Furthermore, in this embodiment, a telephone line or the like is assumed as the transmission path, but the receiving apparatus of the present invention is not limited to this, and may of course include one that suppresses the jitter component of a signal reproduced from a recording medium having jitter, for example. be.

As explained below, according to this embodiment, since the method of removing all the jitter components for the span of the same flower vase is used, the jitter suppression power is greater than that of the conventional average value removal method, and as a result, the transmission error is reduced. This has the effect of enabling high-quality data communication with less traffic.

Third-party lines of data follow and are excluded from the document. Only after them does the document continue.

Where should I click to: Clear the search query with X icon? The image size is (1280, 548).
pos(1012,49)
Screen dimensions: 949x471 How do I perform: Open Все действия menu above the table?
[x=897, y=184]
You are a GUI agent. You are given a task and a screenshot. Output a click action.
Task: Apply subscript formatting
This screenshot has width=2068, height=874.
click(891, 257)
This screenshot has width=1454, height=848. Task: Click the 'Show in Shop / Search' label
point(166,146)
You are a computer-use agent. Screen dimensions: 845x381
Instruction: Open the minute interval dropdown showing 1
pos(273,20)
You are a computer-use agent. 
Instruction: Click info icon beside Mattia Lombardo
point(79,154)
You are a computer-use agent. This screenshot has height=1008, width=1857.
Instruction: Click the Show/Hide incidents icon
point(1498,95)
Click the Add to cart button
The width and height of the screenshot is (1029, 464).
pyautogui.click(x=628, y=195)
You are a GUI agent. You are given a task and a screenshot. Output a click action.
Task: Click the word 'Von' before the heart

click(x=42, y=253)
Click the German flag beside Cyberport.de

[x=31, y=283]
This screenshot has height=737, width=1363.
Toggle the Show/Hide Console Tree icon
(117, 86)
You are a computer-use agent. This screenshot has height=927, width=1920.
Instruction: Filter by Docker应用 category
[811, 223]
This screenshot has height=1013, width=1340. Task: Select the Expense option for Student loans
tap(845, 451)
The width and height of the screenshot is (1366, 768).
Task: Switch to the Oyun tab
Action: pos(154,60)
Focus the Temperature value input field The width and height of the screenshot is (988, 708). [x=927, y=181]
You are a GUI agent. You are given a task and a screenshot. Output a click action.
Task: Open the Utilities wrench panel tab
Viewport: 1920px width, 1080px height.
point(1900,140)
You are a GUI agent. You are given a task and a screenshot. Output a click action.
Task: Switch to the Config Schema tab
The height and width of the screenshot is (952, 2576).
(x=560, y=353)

<Effects of the Invention> As explained above, according to the present invention, the jitter in the output of the transmitted data via the isolator is detected, and the equalization characteristic of the isolator is controlled according to the detected jitter. This makes it possible to effectively prevent jitter.

[Brief explanation of the drawing]

Fig. 1 is a block diagram showing the configuration of an image receiving device according to an embodiment of the present invention, Fig. 2 is a graph showing the jidder control amount, and Figs. 3 (a) and (b) explain the operation of the jidder predictor. Figure 4 is a diagram showing the Jeddah correction method according to the present invention, Figure 5 is a block diagram showing an overview of the modem, and the sixth factor is the first factor.
FIG. 7 is a block diagram showing the conventional line jitter control method. 114--Vase 150--Phase detector 151--Jitter phase control 160--Jitter phase predictor

Claims (2)

[Claims] (1) Means for detecting jitter in the output of transmitted data via an equalizer, and means for controlling equalization characteristics of the equalizer according to the jitter detected by the detecting means. Features of the receiving device. (2) The equalizer has a transversal filter, and the control means is a means for controlling the tap gain of the transversal filter in accordance with the jitter detected by the detection means. A receiving device according to claim 1.